Ahora, a solo cuatro días de las elecciones generales, también pretende impedir
que la presidenta andaluza, Susana Díaz, aclare ante el parlamento andaluz la
cuestión del nepotismo familiar que afecta, ya no solo al marido de la
presidenta, sino a su cuñado, y en otro caso, a su propia hermana.
Era evidente, que cuando
Ciudadanos hizo posible que el PSOE siguiera gobernando, las explicaciones que
dio no se ajustaban a la verdad. Con el paso del tiempo se ha visto, que eso de
que solo era un apoyo para la investidura, era falso. Ya incluso a pasado Ciudadanos
el estado de la “pasividad cómplice”, ahora le hace directamente el trabajo
sucio a su socio, al PSOE.
Ese partido, Ciudadanos,
que se nos vende como regeneracionista, se niega a pedir explicaciones a Susana
Díaz por haber enchufado a su clan familiar a fin de que se amamanten de la
ubre pública.
Pero no es solo eso,
representantes sindicales han presentado ante la Inspección de Trabajo denuncia
por un supuesto ascenso irregular de la hermana de la presidenta de la Junta.

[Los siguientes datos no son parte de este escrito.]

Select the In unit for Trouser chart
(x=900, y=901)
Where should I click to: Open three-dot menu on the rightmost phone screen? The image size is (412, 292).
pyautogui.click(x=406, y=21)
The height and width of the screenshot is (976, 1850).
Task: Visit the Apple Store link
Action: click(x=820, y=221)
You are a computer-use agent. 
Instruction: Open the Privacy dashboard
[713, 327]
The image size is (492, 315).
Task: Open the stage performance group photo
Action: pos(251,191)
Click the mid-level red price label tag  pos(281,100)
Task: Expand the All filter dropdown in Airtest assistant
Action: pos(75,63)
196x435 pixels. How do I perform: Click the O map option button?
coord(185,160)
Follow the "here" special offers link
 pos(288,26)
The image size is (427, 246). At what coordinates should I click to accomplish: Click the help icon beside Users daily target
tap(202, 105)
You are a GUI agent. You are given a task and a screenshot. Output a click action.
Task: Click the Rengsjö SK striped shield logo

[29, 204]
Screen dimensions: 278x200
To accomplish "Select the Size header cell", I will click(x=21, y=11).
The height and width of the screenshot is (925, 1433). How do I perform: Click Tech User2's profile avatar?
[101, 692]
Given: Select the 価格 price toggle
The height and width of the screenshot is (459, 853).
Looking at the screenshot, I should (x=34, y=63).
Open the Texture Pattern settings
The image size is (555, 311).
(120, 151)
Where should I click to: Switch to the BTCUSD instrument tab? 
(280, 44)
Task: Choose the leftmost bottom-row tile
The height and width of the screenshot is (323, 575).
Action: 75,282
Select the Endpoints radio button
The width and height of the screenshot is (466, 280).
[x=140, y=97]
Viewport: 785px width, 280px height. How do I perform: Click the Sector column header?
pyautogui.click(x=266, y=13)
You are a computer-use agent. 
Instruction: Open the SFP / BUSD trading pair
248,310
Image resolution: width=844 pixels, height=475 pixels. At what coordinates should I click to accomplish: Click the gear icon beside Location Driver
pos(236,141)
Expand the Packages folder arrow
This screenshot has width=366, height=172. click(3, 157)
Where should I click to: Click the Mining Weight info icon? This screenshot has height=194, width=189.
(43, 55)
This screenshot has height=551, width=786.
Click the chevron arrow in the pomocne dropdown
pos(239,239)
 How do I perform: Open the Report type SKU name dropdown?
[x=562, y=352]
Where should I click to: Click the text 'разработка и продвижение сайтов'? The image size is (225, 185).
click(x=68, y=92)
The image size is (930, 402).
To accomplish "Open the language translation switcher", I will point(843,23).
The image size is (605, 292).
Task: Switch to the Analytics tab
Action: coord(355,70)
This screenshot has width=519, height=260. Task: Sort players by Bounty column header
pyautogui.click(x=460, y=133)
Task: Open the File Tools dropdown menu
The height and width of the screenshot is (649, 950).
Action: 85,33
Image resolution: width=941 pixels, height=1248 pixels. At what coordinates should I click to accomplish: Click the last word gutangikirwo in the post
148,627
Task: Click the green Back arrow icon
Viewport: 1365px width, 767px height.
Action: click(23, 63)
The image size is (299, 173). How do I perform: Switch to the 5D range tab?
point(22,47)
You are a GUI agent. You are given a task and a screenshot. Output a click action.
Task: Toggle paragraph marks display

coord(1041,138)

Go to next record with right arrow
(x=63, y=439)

Podemos
observar, como el “clan de los tiesos”, es decir, la familia de la presidenta
está cada vez menos tiesa gracias a los favores de quien preside la Junta de
Andalucía y su clan familiar.
Conociendo la trayectoria
personal de Juan Marín, me gustaría saber que contraprestaciones futuras
recibirá a cambio de su obscena actitud, de su obsceno apoyo, una actitud que
demuestra que Ciudadanos le tiene más lealtad al régimen socialista andaluz que
a los inocentes andaluces que le dieron su voto. Afortunadamente, el domingo
próximo los andaluces tienen la posibilidad de rectificar y de no dar su voto a
quien claramente no se lo merece.
Lo cierto es, que el PSOE
andaluz se encuentra en su más difícil coyuntura política y judicial, y que el
apoyo de Ciudadanos a esta “panda de corruptos” les está dando mucho oxígeno.